Entries on finding words and elements
——————

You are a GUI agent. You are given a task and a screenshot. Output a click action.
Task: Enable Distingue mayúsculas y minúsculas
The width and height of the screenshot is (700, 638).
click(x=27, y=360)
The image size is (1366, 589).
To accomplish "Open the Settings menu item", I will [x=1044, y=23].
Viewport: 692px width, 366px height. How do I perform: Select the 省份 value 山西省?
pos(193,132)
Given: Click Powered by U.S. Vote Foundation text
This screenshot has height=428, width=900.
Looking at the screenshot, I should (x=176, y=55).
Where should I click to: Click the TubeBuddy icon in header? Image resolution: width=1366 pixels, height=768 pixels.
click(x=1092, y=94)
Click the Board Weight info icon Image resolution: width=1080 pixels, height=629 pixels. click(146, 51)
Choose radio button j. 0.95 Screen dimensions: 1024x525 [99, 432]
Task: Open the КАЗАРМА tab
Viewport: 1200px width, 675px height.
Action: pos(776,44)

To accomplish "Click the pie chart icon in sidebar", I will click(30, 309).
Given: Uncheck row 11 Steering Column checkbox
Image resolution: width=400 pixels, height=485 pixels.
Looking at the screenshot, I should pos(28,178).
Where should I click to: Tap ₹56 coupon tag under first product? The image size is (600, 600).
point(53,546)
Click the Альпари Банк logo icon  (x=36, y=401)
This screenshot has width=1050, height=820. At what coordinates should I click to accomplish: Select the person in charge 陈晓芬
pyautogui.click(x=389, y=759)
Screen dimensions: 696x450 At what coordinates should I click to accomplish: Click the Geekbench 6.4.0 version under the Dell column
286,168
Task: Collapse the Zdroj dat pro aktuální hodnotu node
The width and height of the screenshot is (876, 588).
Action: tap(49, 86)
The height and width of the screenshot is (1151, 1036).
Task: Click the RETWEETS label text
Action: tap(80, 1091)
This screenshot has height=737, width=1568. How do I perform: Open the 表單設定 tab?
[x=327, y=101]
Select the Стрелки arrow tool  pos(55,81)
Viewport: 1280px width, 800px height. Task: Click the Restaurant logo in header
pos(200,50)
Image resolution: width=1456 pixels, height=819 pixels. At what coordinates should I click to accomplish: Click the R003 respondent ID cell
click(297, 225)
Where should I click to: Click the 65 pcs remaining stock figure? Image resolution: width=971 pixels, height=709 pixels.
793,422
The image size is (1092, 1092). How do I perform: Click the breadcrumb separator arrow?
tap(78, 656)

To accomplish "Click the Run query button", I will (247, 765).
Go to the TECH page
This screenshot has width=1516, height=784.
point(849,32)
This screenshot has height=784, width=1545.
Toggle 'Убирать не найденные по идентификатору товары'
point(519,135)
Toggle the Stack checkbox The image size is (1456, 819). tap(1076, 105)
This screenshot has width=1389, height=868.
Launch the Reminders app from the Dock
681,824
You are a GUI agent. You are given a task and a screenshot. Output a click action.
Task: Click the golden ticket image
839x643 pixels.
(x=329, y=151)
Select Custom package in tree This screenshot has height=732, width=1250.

——————

#### GOAL:
Format the records above as a numbered list, leaving out blank lines, starting at the line that contains "The image size is (1092, 1092)." and ending at the line that contains "point(519,135)".

#### FINISHED ANSWER:
1. The image size is (1092, 1092). How do I perform: Click the breadcrumb separator arrow?
2. tap(78, 656)
3. To accomplish "Click the Run query button", I will (247, 765).
4. Go to the TECH page
5. This screenshot has width=1516, height=784.
6. point(849,32)
7. This screenshot has height=784, width=1545.
8. Toggle 'Убирать не найденные по идентификатору товары'
9. point(519,135)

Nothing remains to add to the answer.